Feb

07

2017

Des enseignants Valaisans séduits par le séminaire de formation de la CICAD à Sion

Lundi 6 février 2017 débutait à Sion et pour deux jours, le séminaire de formation de la CICAD destiné aux enseignants sur la Shoah,  la Seconde Guerre mondiale et l’antisémitisme. Après Genève, Vaud et Fribourg, cette 5e session se tient à Sion.

 

Pour ouvrir ce séminaire lors de cette première journée devant les enseignants participants, Johanne Gurfinkiel, Secrétaire général de la CICAD a insisté sur l’importance particulière de cette formation : « C’est un séminaire , certes intense mais qui permet aux enseignants présents d’acquérir des connaissances qu’ils pourront transmettre à leurs élèves. Ce séminaire revêt une importance particulière compte tenue de notre actualité. La CICAD vient de publier son rapport sur la situation de l’antisémitisme en Suisse romande en 2016. Il y a bien évidemment un lien avec cette formation. Au delà de l’histoire, il y a bien sûr l’actualité. Une actualité à laquelle se confrontent les enseignants  dans leurs cours. Une actualité qui pour la CICAD mobilise  face aux développememts de vecteurs d’antisémitisme, en croissance. Au-delà du djihadisme c’est l’extrême droite qui connaît une résurgence. Inutile de rappeler sur cette base, combien la période de l’Histoire enseignée durant ces deux journées revêt une importance toute particulière  auprès des jeunes. »

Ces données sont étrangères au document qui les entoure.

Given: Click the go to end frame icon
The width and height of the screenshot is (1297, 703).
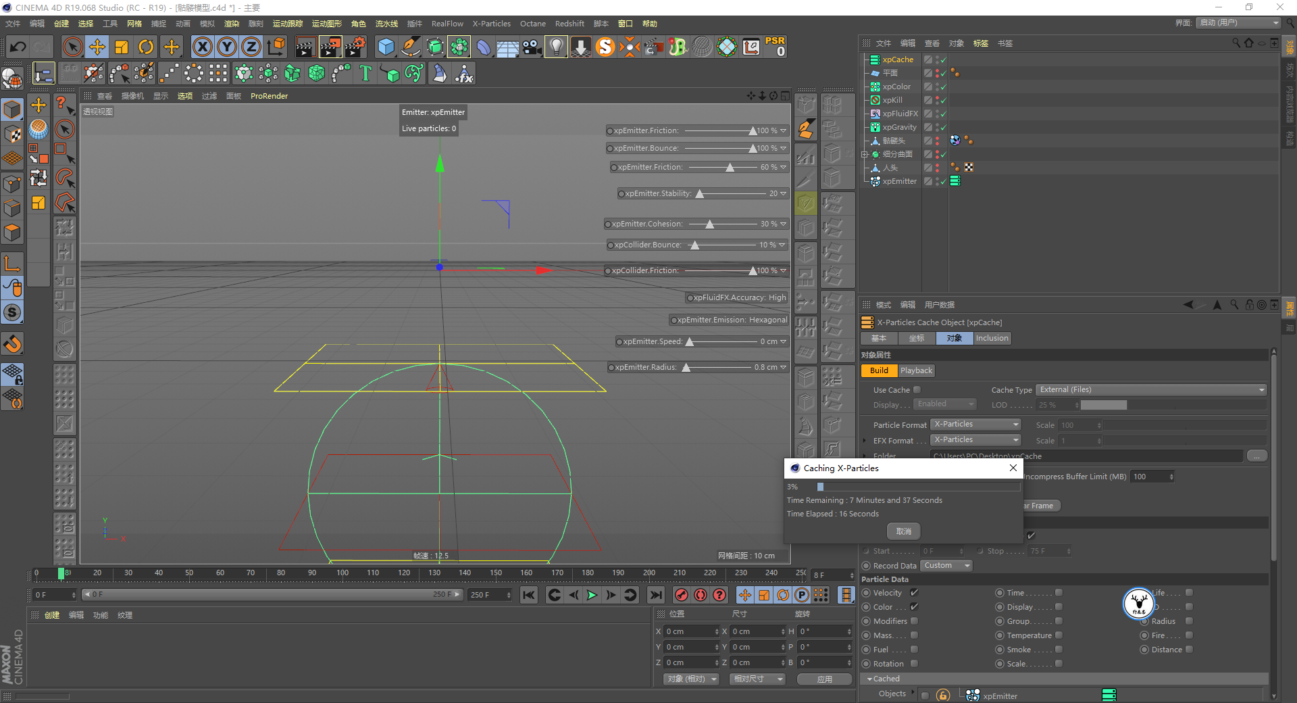Looking at the screenshot, I should (655, 595).
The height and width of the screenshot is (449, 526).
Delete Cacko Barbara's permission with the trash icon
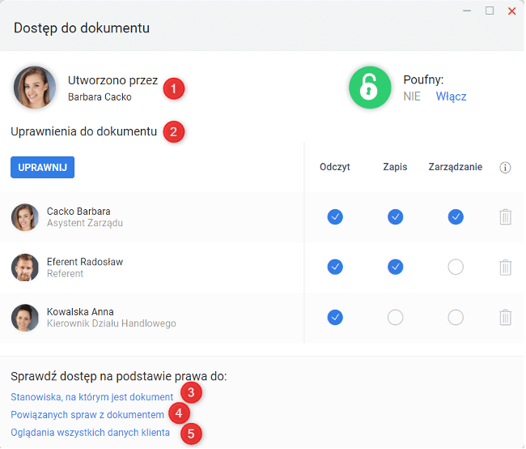tap(505, 217)
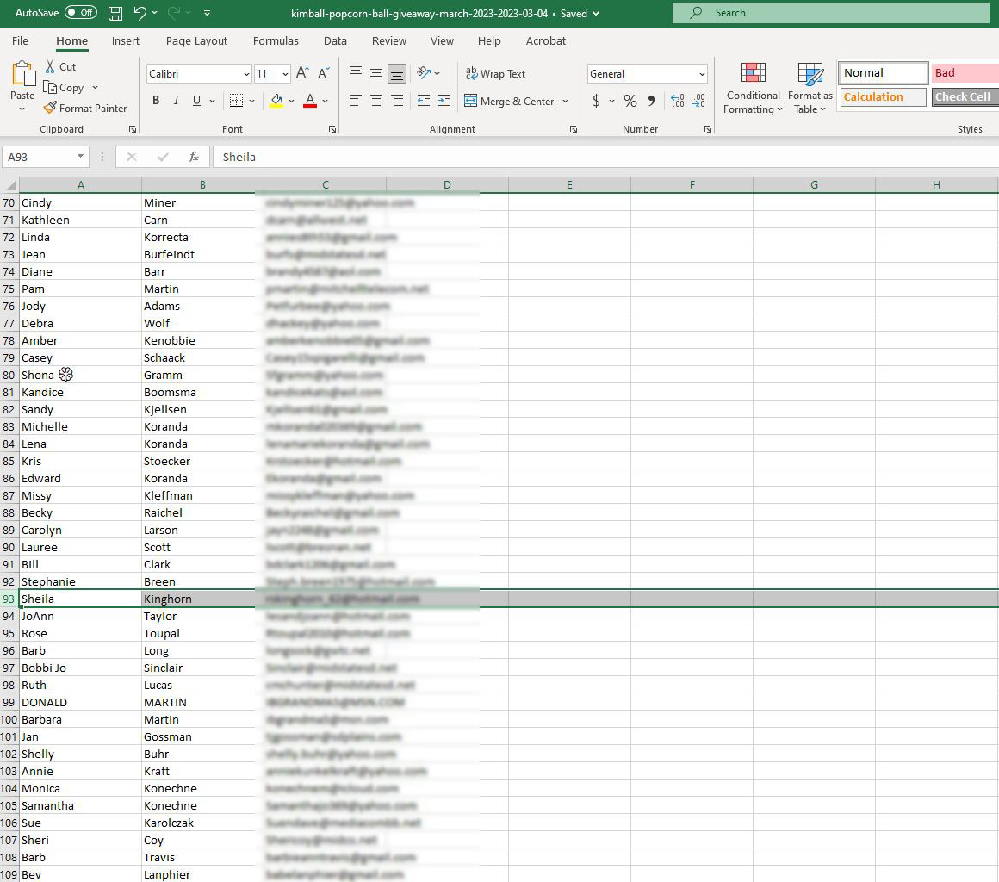Click the Save icon in title bar
The height and width of the screenshot is (882, 999).
[115, 13]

Un discours introductif qui fut suivi par celui d’Oskar Freysinger, Conseiller d’Etat en charge de la formation et de la sécurité. « Nous avons toujours entretenu de bonnes relations et lorsque la CICAD a souhaité réaliser ce projet en Valais, aller dans les écoles à la rencontre des enseignants pour parler de la Shoah j’ai tout de suite dit oui. » explique ce dernier avant de poursuivre« Pourquoi est-il important de se pencher sur le passé ? de connaître les périodes les plus sombres de l’histoire ? Les raisons sont évidentes. Si nous voulons éviter les erreurs du passé, il faut les connaître, analyser les causes puis en tirer des enseignements pour l’avenir. »

Pas moins d’une trentaine d’enseignants inscrits ont été plongés dans le vif du sujet dès le début de la journée. Ainsi les communautés juives furent mises à l’honneur le temps de la matinée. Jacques Ehrenfreud, professeur ordinaire d’histoire des juifs et du judaïsme à l’Université de Lausanne a présenté en ouverture du séminaire les origines et identité des Juifs d’Europe avant le nazisme et la Shoah.

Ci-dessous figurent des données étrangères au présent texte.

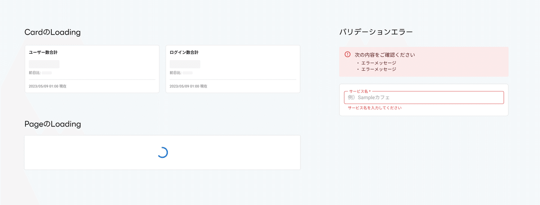Click the サービス名 field label
Viewport: 540px width, 205px height.
point(360,92)
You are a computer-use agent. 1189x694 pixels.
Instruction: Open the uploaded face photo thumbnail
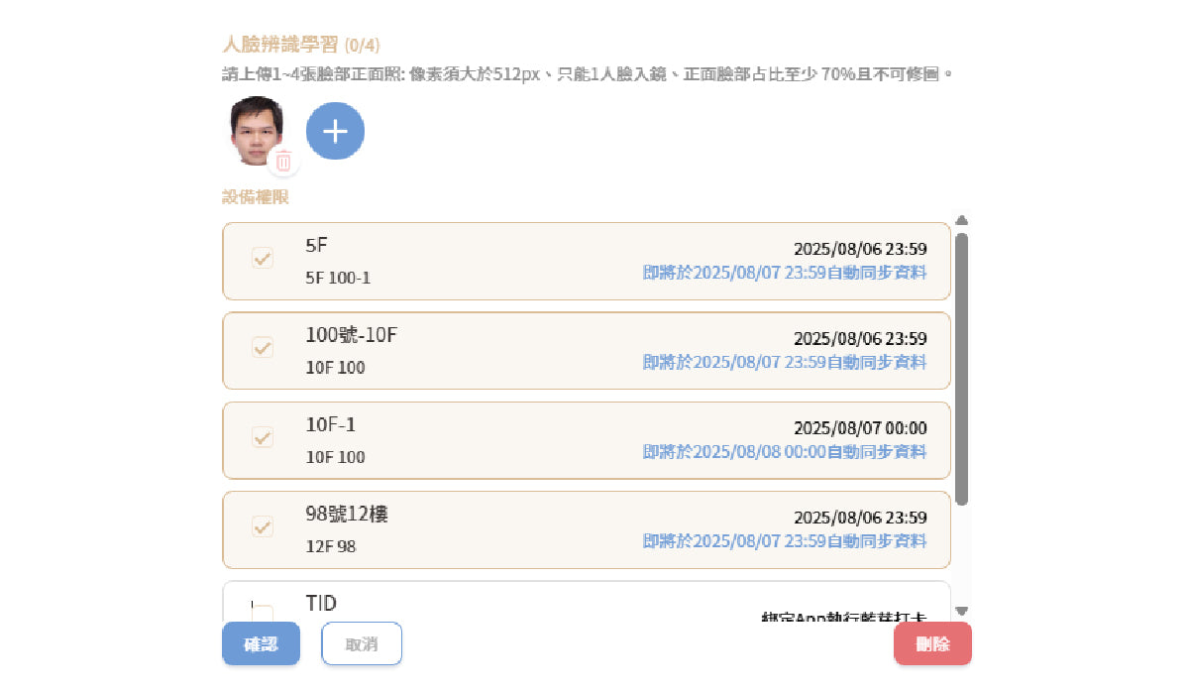[x=256, y=127]
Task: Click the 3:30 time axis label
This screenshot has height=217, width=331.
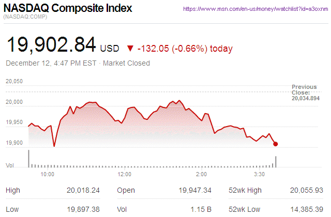Action: (259, 175)
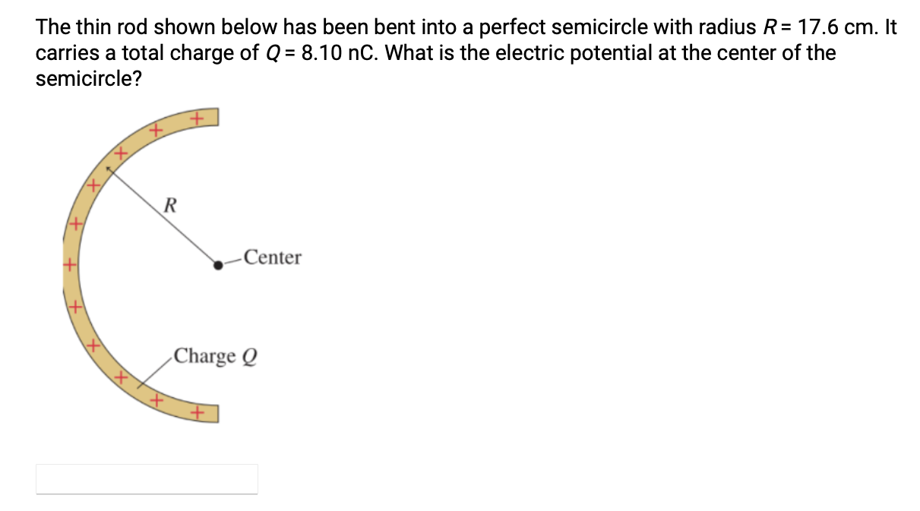Viewport: 920px width, 511px height.
Task: Click the opening words "The thin rod"
Action: point(85,28)
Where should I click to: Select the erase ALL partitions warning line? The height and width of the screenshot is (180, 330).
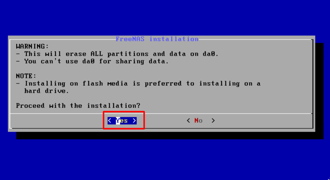pyautogui.click(x=117, y=54)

Puis Anouchka Winiger, historienne et enseignante a choisit de parler de la frontière valaisanne et plus particulièrement de la ville de Saint-Gingolph comme refuge pour les Juifs en Suisse pendant la Seconde Guerre mondiale.

L’accent fut mis sur la Shoah en tant que phénomène humain et sur son enseignement lors de la seconde partie de la journée. Deux spécialistes et formateurs au Mémorial de la Shoah à Paris, M. Christophe Tarricone, professeur agrégé d’histoire et M. Ophir Lévy, Chargé de cours en esthétique et en histoire du cinéma à l’Université Paris III-Sorbonne nouvelle ont en effet abordé ces deux thématiques. Documents et films à l’appui, ils ont donné de nombreuses pistes aux enseignants sur les méthodes d’enseignement.

Aujourd’hui, mardi 7 février, pour le second et dernier jour, l’accent est mis sur la Suisse et la Seconde Guerre mondiale mais aussi sur le nazisme et l’antisémitisme.

 

Johanne Gurfinkiel, Secrétaire général de la CICAD.

Le Conseiller d'Etat Oskar Freysinger en charge du département de la formation et de la sécurité.